Required work = Write out the lines of the entries below, from the line with "You are a GUI" through the line with "Action: pos(334,12)", both included, as a numbered list with blank lines dropped. Omit the pictures.

Provided material =
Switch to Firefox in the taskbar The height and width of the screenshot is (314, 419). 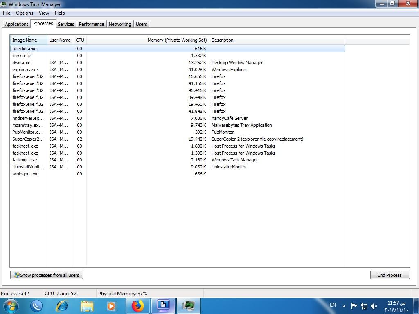(x=138, y=305)
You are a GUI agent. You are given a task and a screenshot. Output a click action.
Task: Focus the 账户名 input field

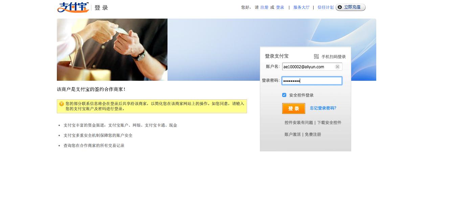[312, 67]
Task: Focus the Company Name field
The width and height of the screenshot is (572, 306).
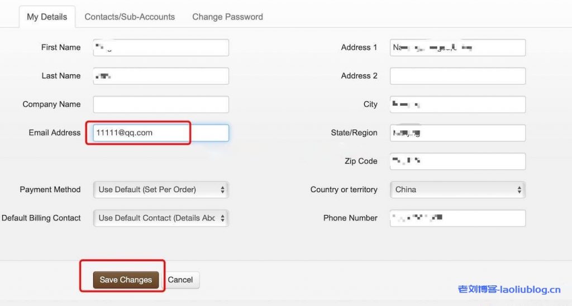Action: tap(161, 104)
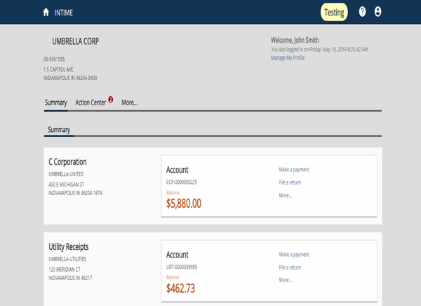Screen dimensions: 421x306
Task: Click the yellow Testing badge
Action: pos(334,12)
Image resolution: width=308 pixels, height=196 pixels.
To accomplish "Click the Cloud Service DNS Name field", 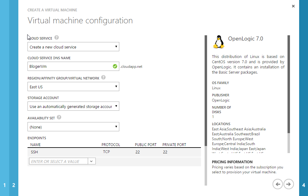I will pos(70,66).
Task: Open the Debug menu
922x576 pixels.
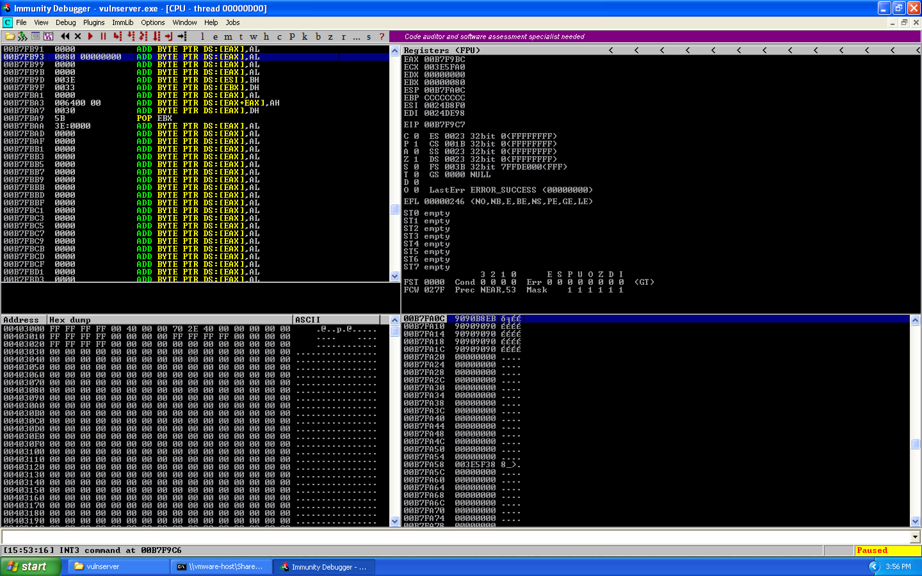Action: 65,22
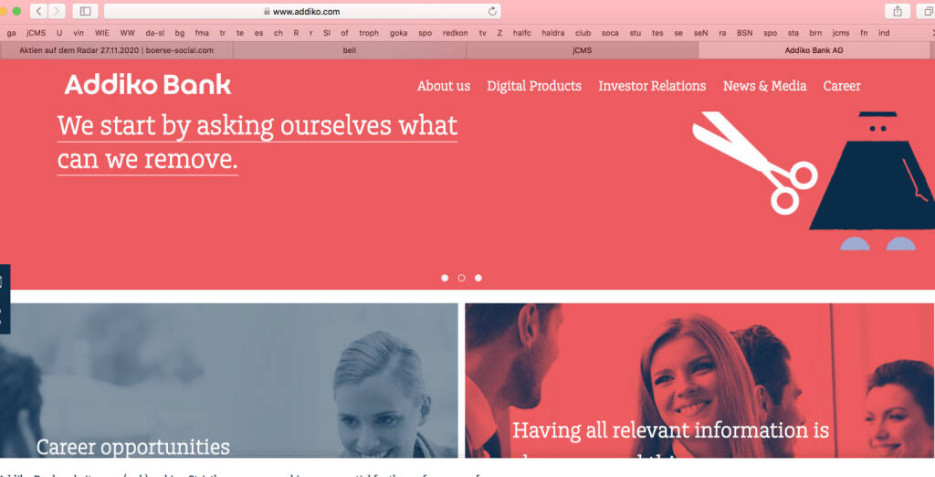Open the Share icon in toolbar
The height and width of the screenshot is (477, 935).
(x=898, y=11)
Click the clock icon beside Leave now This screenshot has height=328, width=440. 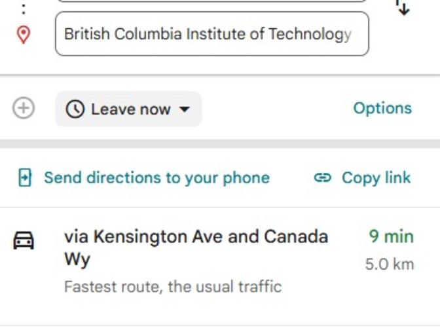[x=75, y=109]
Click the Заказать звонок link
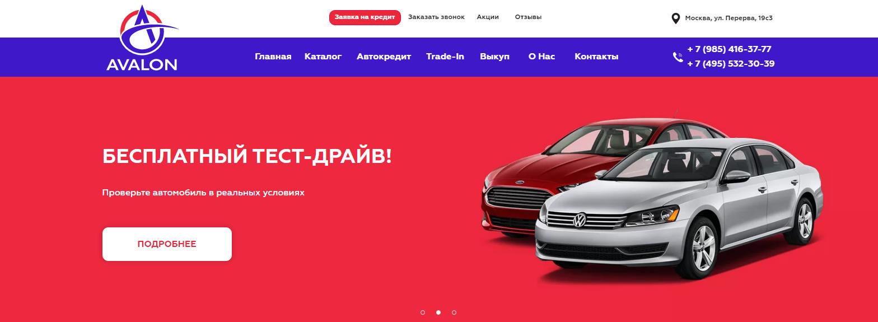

Solution to the exercise =
1. You are a GUI agent. You are given a task and a screenshot. Output a click action.
2. Task: Focus the 账户名 input field
3. [312, 67]
4. Task: Focus the Company Name field
5. The width and height of the screenshot is (572, 306).
6. Action: tap(161, 104)
7. Screen dimensions: 421x306
8. Task: Click the yellow Testing badge
9. Action: pos(334,12)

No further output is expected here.